• **To be done**
Copy every row below without changing anything.

════

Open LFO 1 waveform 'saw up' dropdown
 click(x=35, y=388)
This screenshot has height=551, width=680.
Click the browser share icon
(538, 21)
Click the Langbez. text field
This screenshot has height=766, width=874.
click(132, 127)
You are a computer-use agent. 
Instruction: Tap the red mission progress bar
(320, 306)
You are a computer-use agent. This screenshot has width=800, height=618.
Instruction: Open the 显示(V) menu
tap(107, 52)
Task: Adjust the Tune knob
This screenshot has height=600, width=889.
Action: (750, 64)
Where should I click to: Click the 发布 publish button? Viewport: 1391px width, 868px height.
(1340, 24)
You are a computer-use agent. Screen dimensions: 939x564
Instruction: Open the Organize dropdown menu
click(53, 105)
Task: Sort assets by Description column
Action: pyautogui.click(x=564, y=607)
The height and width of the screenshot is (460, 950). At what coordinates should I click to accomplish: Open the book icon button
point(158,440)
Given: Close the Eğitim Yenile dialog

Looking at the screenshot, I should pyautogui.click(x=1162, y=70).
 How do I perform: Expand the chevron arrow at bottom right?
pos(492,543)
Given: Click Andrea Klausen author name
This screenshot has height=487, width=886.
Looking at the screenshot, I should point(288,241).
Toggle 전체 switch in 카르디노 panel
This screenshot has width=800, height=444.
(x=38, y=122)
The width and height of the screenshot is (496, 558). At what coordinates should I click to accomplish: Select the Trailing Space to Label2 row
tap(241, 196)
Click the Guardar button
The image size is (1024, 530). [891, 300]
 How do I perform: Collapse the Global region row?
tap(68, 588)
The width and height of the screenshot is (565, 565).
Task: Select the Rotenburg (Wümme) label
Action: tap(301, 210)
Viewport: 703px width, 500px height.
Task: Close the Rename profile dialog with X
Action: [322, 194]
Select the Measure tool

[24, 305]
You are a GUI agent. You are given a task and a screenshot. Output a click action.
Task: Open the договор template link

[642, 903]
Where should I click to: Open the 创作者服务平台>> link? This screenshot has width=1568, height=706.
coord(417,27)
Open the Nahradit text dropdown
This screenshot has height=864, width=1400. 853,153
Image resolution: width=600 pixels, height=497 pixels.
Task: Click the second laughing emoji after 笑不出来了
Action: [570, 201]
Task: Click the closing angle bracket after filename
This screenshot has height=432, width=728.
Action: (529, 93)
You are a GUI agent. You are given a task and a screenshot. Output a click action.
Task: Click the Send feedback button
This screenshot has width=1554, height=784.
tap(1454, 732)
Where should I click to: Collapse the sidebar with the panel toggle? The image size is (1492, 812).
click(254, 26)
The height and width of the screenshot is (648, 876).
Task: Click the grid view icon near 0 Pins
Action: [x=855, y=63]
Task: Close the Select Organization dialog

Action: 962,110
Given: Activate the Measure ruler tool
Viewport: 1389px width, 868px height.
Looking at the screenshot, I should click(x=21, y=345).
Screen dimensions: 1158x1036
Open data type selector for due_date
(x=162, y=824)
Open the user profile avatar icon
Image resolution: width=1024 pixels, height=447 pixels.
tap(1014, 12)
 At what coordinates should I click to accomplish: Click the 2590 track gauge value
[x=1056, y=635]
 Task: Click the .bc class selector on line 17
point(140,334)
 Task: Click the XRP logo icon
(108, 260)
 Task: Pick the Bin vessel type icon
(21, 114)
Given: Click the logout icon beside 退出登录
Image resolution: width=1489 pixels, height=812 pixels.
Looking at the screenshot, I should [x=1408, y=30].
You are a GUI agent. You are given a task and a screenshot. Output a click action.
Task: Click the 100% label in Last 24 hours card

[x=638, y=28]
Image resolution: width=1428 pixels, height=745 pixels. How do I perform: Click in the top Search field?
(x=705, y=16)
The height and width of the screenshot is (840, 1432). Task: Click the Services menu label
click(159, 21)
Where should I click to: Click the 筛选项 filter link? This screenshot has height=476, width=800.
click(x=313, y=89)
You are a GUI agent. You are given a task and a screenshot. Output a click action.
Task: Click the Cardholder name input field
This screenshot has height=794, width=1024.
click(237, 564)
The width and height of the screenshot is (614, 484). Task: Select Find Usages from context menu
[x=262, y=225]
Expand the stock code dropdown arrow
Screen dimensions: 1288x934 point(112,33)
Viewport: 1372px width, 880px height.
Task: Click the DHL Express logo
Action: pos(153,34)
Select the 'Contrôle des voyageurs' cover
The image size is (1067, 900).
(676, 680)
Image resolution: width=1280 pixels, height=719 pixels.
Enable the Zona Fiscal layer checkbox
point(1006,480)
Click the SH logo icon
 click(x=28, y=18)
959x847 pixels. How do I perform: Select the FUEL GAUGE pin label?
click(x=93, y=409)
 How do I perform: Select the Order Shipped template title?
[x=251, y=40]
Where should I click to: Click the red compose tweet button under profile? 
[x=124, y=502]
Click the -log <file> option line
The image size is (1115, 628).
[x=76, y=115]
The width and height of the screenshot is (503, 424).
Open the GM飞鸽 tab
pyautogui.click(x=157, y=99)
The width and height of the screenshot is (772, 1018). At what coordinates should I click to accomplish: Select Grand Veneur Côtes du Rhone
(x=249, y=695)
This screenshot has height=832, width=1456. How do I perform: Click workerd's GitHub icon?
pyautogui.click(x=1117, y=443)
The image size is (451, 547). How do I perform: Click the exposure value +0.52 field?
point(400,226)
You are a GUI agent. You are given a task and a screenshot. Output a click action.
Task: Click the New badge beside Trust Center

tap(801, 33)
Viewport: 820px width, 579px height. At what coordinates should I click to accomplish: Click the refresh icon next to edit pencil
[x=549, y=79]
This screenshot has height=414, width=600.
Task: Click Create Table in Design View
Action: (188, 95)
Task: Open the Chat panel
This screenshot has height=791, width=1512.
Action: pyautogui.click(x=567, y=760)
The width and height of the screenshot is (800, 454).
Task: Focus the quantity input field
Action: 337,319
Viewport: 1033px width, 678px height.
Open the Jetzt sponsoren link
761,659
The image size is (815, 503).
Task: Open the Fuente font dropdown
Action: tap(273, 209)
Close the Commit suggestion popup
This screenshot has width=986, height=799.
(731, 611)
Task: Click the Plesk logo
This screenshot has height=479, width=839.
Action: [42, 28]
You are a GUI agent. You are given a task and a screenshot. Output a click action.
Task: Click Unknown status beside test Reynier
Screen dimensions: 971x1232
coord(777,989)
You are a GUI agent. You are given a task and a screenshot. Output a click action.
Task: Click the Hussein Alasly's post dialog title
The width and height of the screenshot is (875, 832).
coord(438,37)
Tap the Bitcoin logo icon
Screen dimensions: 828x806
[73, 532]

════

• **Result of this task**
Open LFO 1 waveform 'saw up' dropdown
 click(x=35, y=388)
This screenshot has height=551, width=680.
Click the browser share icon
(538, 21)
Click the Langbez. text field
This screenshot has height=766, width=874.
click(132, 127)
You are a computer-use agent. 
Instruction: Tap the red mission progress bar
(320, 306)
You are a computer-use agent. This screenshot has width=800, height=618.
Instruction: Open the 显示(V) menu
tap(107, 52)
Task: Adjust the Tune knob
This screenshot has height=600, width=889.
Action: (750, 64)
Where should I click to: Click the 发布 publish button? Viewport: 1391px width, 868px height.
(1340, 24)
You are a computer-use agent. Screen dimensions: 939x564
Instruction: Open the Organize dropdown menu
click(53, 105)
Task: Sort assets by Description column
Action: pyautogui.click(x=564, y=607)
The height and width of the screenshot is (460, 950). At what coordinates should I click to accomplish: Open the book icon button
point(158,440)
Given: Close the Eğitim Yenile dialog

Looking at the screenshot, I should pyautogui.click(x=1162, y=70).
 How do I perform: Expand the chevron arrow at bottom right?
pos(492,543)
Given: Click Andrea Klausen author name
This screenshot has height=487, width=886.
Looking at the screenshot, I should point(288,241).
Toggle 전체 switch in 카르디노 panel
This screenshot has width=800, height=444.
(x=38, y=122)
The width and height of the screenshot is (496, 558). At what coordinates should I click to accomplish: Select the Trailing Space to Label2 row
tap(241, 196)
Click the Guardar button
The image size is (1024, 530). [891, 300]
 How do I perform: Collapse the Global region row?
tap(68, 588)
The width and height of the screenshot is (565, 565).
Task: Select the Rotenburg (Wümme) label
Action: tap(301, 210)
Viewport: 703px width, 500px height.
Task: Close the Rename profile dialog with X
Action: [322, 194]
Select the Measure tool

[24, 305]
You are a GUI agent. You are given a task and a screenshot. Output a click action.
Task: Open the договор template link

[642, 903]
Where should I click to: Open the 创作者服务平台>> link? This screenshot has width=1568, height=706.
coord(417,27)
Open the Nahradit text dropdown
This screenshot has height=864, width=1400. 853,153
Image resolution: width=600 pixels, height=497 pixels.
Task: Click the second laughing emoji after 笑不出来了
Action: [570, 201]
Task: Click the closing angle bracket after filename
This screenshot has height=432, width=728.
Action: (529, 93)
You are a GUI agent. You are given a task and a screenshot. Output a click action.
Task: Click the Send feedback button
This screenshot has width=1554, height=784.
tap(1454, 732)
Where should I click to: Collapse the sidebar with the panel toggle? The image size is (1492, 812).
click(254, 26)
The height and width of the screenshot is (648, 876).
Task: Click the grid view icon near 0 Pins
Action: [x=855, y=63]
Task: Close the Select Organization dialog

Action: 962,110
Given: Activate the Measure ruler tool
Viewport: 1389px width, 868px height.
Looking at the screenshot, I should click(x=21, y=345).
Screen dimensions: 1158x1036
Open data type selector for due_date
(x=162, y=824)
Open the user profile avatar icon
Image resolution: width=1024 pixels, height=447 pixels.
tap(1014, 12)
 At what coordinates should I click to accomplish: Click the 2590 track gauge value
[x=1056, y=635]
 Task: Click the .bc class selector on line 17
point(140,334)
 Task: Click the XRP logo icon
(108, 260)
 Task: Pick the Bin vessel type icon
(21, 114)
Given: Click the logout icon beside 退出登录
Image resolution: width=1489 pixels, height=812 pixels.
Looking at the screenshot, I should [x=1408, y=30].
You are a GUI agent. You are given a task and a screenshot. Output a click action.
Task: Click the 100% label in Last 24 hours card

[x=638, y=28]
Image resolution: width=1428 pixels, height=745 pixels. How do I perform: Click in the top Search field?
(x=705, y=16)
The height and width of the screenshot is (840, 1432). Task: Click the Services menu label
click(159, 21)
Where should I click to: Click the 筛选项 filter link? This screenshot has height=476, width=800.
click(x=313, y=89)
You are a GUI agent. You are given a task and a screenshot. Output a click action.
Task: Click the Cardholder name input field
This screenshot has height=794, width=1024.
click(237, 564)
The width and height of the screenshot is (614, 484). Task: Select Find Usages from context menu
[x=262, y=225]
Expand the stock code dropdown arrow
Screen dimensions: 1288x934 point(112,33)
Viewport: 1372px width, 880px height.
Task: Click the DHL Express logo
Action: pos(153,34)
Select the 'Contrôle des voyageurs' cover
The image size is (1067, 900).
(676, 680)
Image resolution: width=1280 pixels, height=719 pixels.
Enable the Zona Fiscal layer checkbox
point(1006,480)
Click the SH logo icon
 click(x=28, y=18)
959x847 pixels. How do I perform: Select the FUEL GAUGE pin label?
click(x=93, y=409)
 How do I perform: Select the Order Shipped template title?
[x=251, y=40]
Where should I click to: Click the red compose tweet button under profile? 
[x=124, y=502]
Click the -log <file> option line
The image size is (1115, 628).
[x=76, y=115]
The width and height of the screenshot is (503, 424).
Open the GM飞鸽 tab
pyautogui.click(x=157, y=99)
The width and height of the screenshot is (772, 1018). At what coordinates should I click to accomplish: Select Grand Veneur Côtes du Rhone
(x=249, y=695)
This screenshot has height=832, width=1456. How do I perform: Click workerd's GitHub icon?
pyautogui.click(x=1117, y=443)
The image size is (451, 547). How do I perform: Click the exposure value +0.52 field?
point(400,226)
You are a GUI agent. You are given a task and a screenshot. Output a click action.
Task: Click the New badge beside Trust Center

tap(801, 33)
Viewport: 820px width, 579px height. At what coordinates should I click to accomplish: Click the refresh icon next to edit pencil
[x=549, y=79]
This screenshot has height=414, width=600.
Task: Click Create Table in Design View
Action: (188, 95)
Task: Open the Chat panel
This screenshot has height=791, width=1512.
Action: pyautogui.click(x=567, y=760)
The width and height of the screenshot is (800, 454).
Task: Focus the quantity input field
Action: 337,319
Viewport: 1033px width, 678px height.
Open the Jetzt sponsoren link
761,659
The image size is (815, 503).
Task: Open the Fuente font dropdown
Action: tap(273, 209)
Close the Commit suggestion popup
This screenshot has width=986, height=799.
(731, 611)
Task: Click the Plesk logo
This screenshot has height=479, width=839.
Action: [42, 28]
You are a GUI agent. You are given a task and a screenshot. Output a click action.
Task: Click Unknown status beside test Reynier
Screen dimensions: 971x1232
coord(777,989)
You are a GUI agent. You are given a task and a screenshot. Output a click action.
Task: Click the Hussein Alasly's post dialog title
The width and height of the screenshot is (875, 832).
coord(438,37)
Tap the Bitcoin logo icon
Screen dimensions: 828x806
[73, 532]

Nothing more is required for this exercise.